* PROBLEM TO SOLVE:
As written and without pictures, set down the lines from the one that contains "530x625 pixels. How" through the end of the data.

(Collected data)
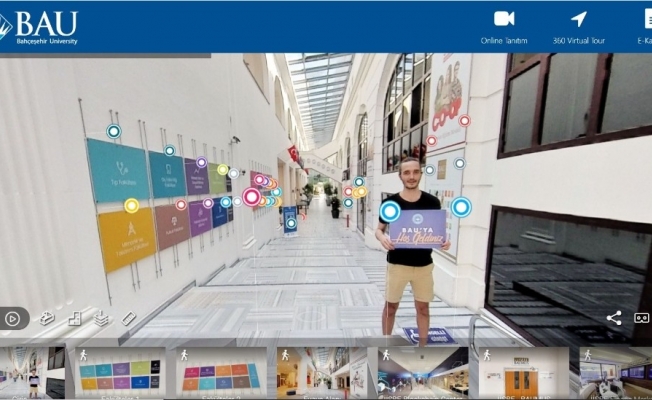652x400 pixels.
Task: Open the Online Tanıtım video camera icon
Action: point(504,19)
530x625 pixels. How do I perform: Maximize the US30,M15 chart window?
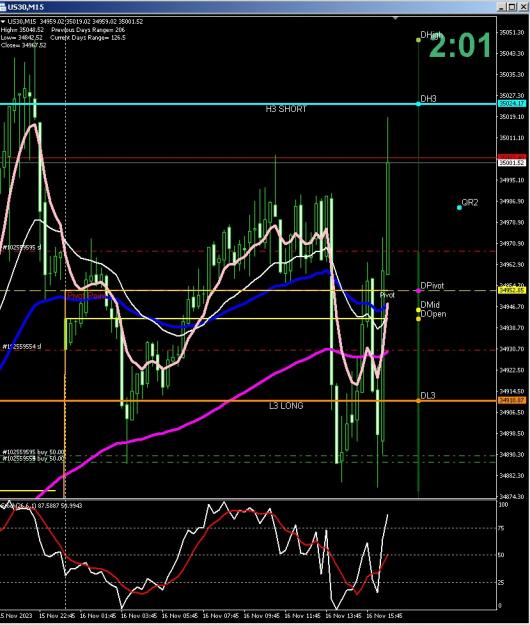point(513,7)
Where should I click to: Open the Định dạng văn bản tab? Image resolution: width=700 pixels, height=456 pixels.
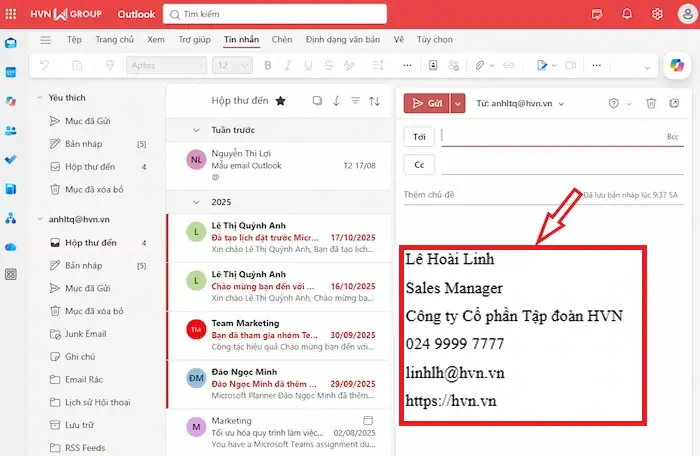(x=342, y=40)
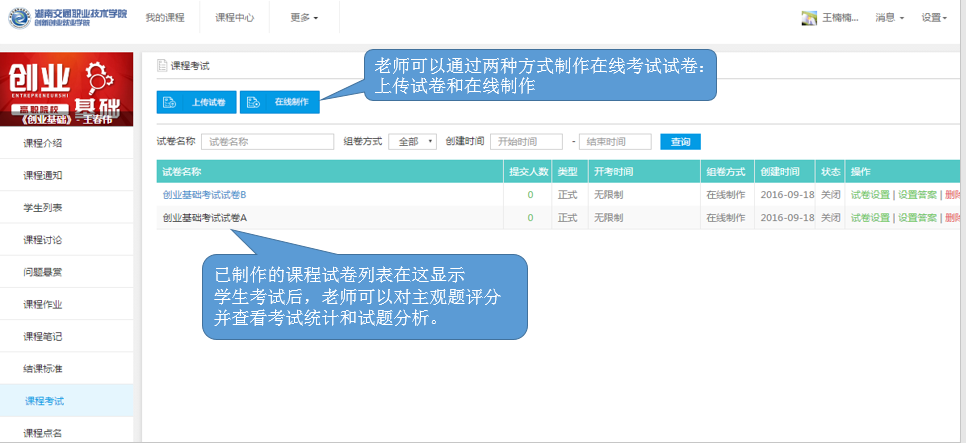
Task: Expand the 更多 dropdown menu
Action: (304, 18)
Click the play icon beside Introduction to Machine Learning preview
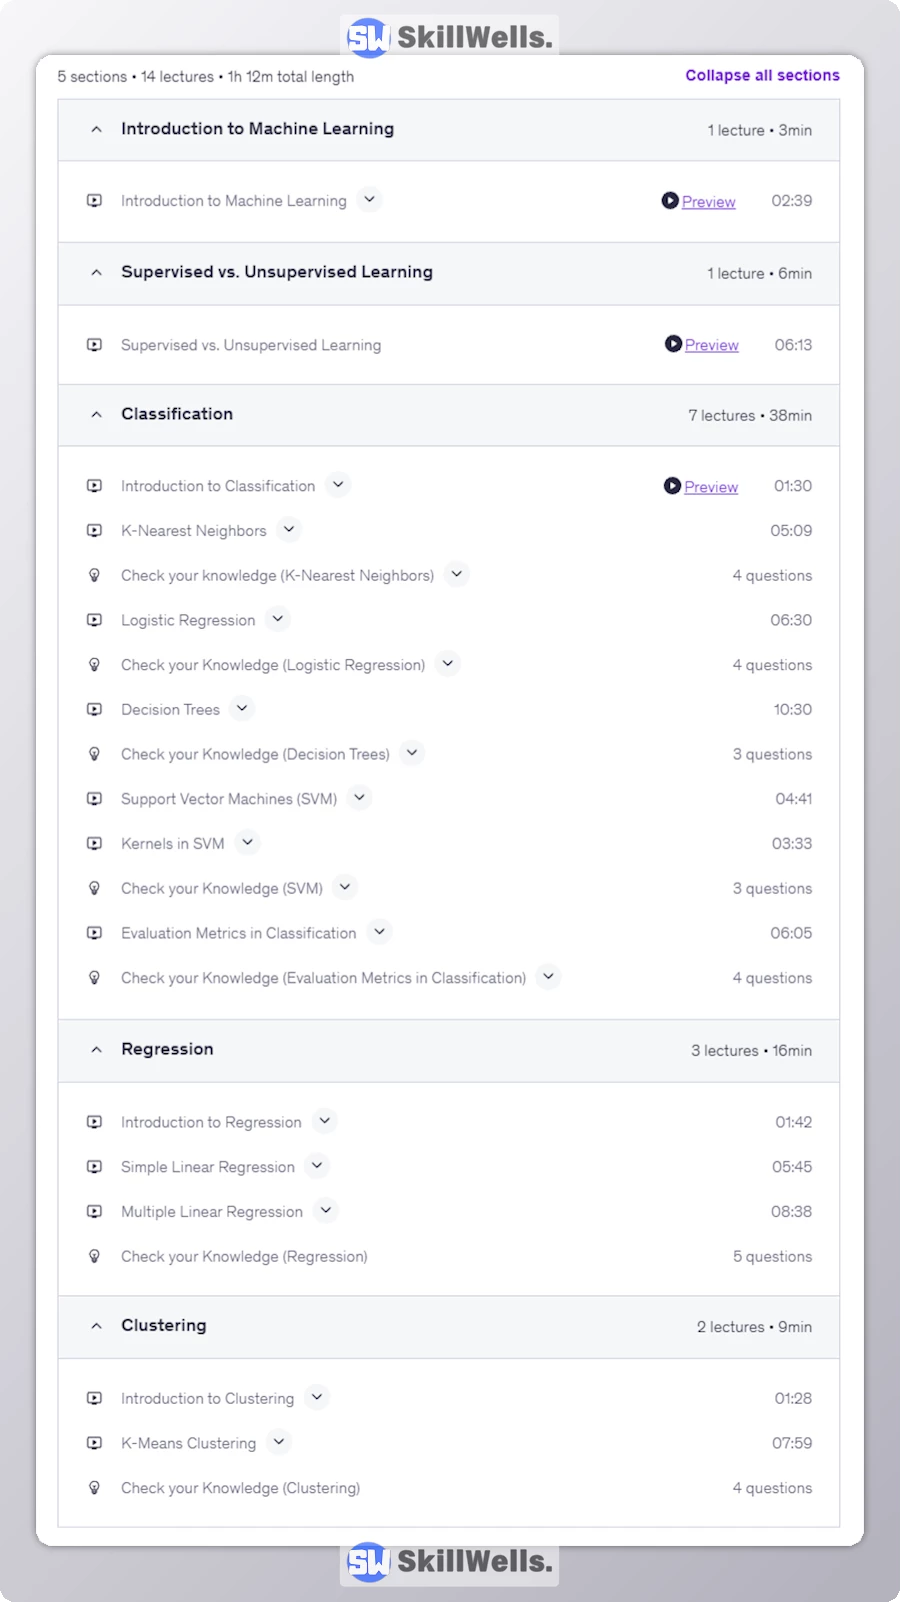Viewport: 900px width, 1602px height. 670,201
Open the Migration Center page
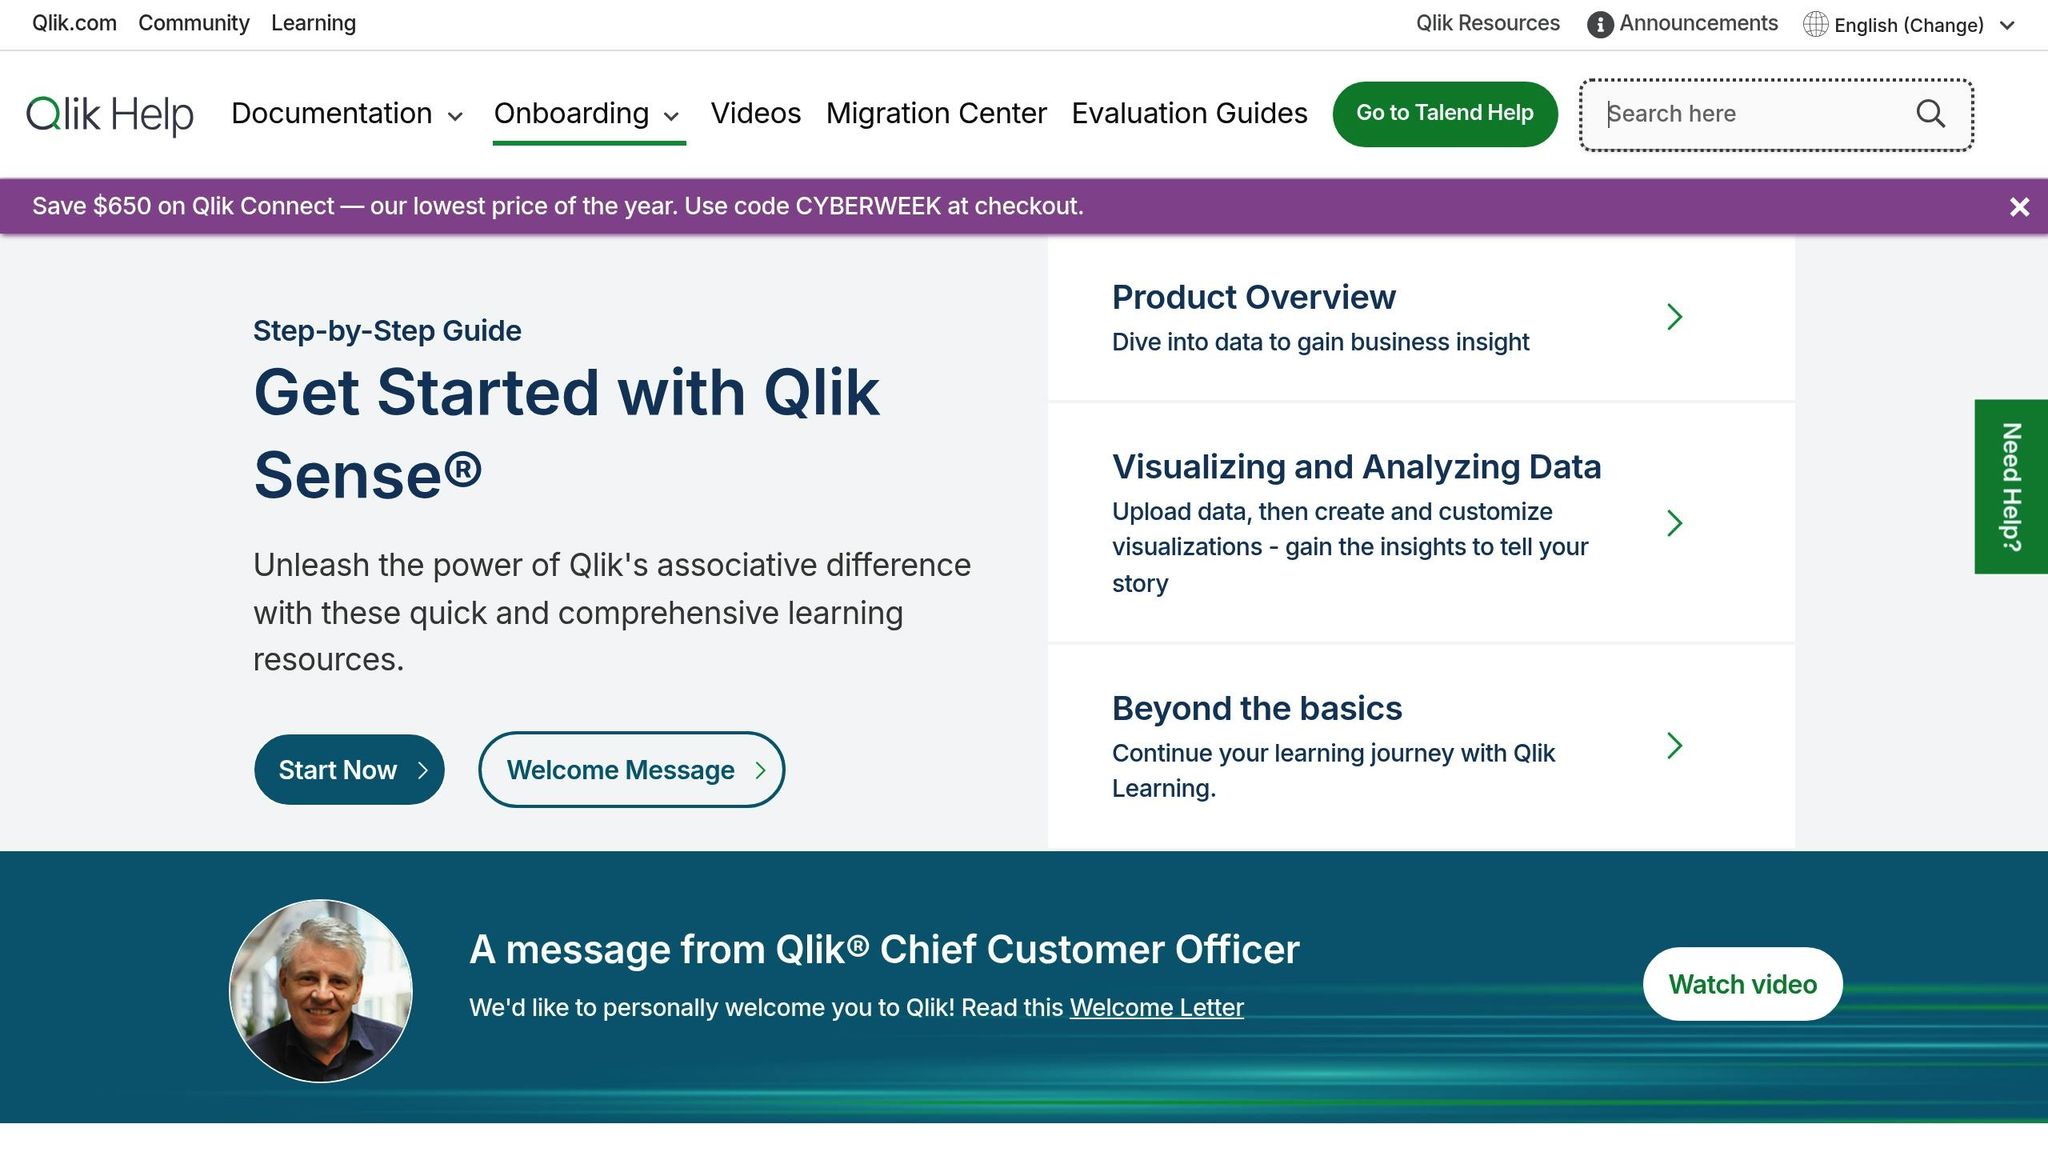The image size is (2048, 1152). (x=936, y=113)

* ANSWER:
530x625 pixels. How do I perform: Maximize the US30,M15 chart window?
point(513,7)
Where should I click to: Open the Định dạng văn bản tab? Image resolution: width=700 pixels, height=456 pixels.
(x=342, y=40)
Task: Expand the 更多 dropdown menu
Action: (304, 18)
Click the play icon beside Introduction to Machine Learning preview
Viewport: 900px width, 1602px height. 670,201
Open the Migration Center page
The image size is (2048, 1152). (x=936, y=113)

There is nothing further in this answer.